Estimate, track, and forecast. By looking at a cash flow statement, you can see if you are accurately marking up your products or services to cover the overhead expenses of running your business. Here’s how you determine the accurate markup:
- Add the fixed cost of all recurring monthly expenses to get the total monthly cost. Multiply by 12 to get the Total Annual Expense of those fixed costs.
- Determine what the estimated Total Annual Revenues will be for the year.
- Divide the Total Annual Expenses by the Total Annual Revenues to get a percentage.
- That percentage is how much of each dollar you sell will need to go toward paying your fixed overhead expenses.
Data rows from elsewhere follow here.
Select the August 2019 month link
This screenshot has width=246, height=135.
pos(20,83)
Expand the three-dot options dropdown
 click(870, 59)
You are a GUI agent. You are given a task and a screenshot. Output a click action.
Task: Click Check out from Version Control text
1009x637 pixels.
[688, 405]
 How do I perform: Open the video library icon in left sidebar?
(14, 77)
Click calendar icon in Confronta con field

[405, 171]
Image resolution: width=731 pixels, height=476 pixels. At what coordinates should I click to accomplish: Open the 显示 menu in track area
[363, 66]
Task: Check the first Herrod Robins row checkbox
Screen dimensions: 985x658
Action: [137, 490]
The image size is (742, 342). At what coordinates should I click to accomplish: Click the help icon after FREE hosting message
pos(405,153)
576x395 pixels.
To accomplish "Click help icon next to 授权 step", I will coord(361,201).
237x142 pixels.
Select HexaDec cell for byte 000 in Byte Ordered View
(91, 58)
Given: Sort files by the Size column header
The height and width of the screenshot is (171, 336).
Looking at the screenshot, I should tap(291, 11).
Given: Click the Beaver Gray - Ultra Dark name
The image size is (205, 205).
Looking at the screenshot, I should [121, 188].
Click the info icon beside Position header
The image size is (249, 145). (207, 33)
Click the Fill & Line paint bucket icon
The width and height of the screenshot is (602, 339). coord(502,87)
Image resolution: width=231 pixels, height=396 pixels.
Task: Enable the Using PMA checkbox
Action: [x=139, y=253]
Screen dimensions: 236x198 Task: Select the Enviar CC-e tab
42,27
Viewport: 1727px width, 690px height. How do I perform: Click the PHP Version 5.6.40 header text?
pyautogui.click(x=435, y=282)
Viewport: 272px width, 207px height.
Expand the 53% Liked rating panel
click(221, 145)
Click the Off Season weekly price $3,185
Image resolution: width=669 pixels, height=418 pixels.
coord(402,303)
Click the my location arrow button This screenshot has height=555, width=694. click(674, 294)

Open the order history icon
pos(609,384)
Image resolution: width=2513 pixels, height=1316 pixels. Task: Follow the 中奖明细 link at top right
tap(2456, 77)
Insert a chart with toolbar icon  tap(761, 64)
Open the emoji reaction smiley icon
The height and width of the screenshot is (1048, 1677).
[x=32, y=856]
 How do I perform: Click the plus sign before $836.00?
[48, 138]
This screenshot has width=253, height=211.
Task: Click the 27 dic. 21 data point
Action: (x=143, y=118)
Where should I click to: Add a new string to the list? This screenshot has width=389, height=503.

If you add that percentage to every product, project, or bid you will break even and have no profit at the end of the year. What amount or percentage you add above that is what your profit will be.
The next step is to track your cash flow. This is especially true in businesses where costs can change. We specialize in working with construction and manufacturing companies, and their project costs can shift quickly and often. The same could be true for a restaurant, if the prices of ingredients suddenly skyrocket due to a shortage. Tracking your cash flow on a daily, weekly or monthly basis (depending on the nature of cash flow in your company) helps you stay ahead of any potential cash flow issues.
Finally, when you have a history of cash flow tracking and analyses under your belt, you can start to forecast or predict your cash flow, which is the key to making an effective cash flow plan for growth. You now have the ability to run your business and make good decisions in the moment but also proactively. Decisions like when to buy new equipment, bulk order supplies when there is a good deal, take an owner’s distribution, hire a new employee, give bonuses, etc.
Have an emergency fund. Free cash flow is cash that you do not have to spend on overhead and that you could re-invest into the business. This is the ultimate indicator of financial health. Most accounting professionals recommend you keep three to six months of working capital in reserve. If this seems daunting, start small. Sit down with your cash flow analysis and determine what percentage of your cash can be saved. Then continue to save that percentage even as you grow.
Negotiate terms with suppliers. If you need something, you NEED to ASK for it. Remember that the customer/supplier relationship works both ways. You need their products; they need you to stay in business and keep paying them for product. If you need credit or extended payment terms, you need to ask for it. Get them invested in your success by sharing how the new terms will help you grow and order even more.
Get paid on time. The best way to avoid a cash flow shortage is to get paid when you expected to. In construction, the wait to get paid is often 60 days or more. One easy way to keep cash flowing in is to create a process around submitting invoices so that they are correct and on-time. It can also be helpful to setup reminder emails to clients if you have extended terms of payment.
Why Do I Need a Cash Flow Plan for Growth?
Growth phases are one of the most exciting but also most vulnerable times in a company’s life. Having a cash flow forecast built on solid cash flow tracking will help you determine how much extra you need in order to meet your growth goals. If you plan to grow by 25% next year, a cash flow plan will help you break down what that growth will do to your overhead and other expenses, and how much of your free cash flow can be utilized to cover the cost of growth.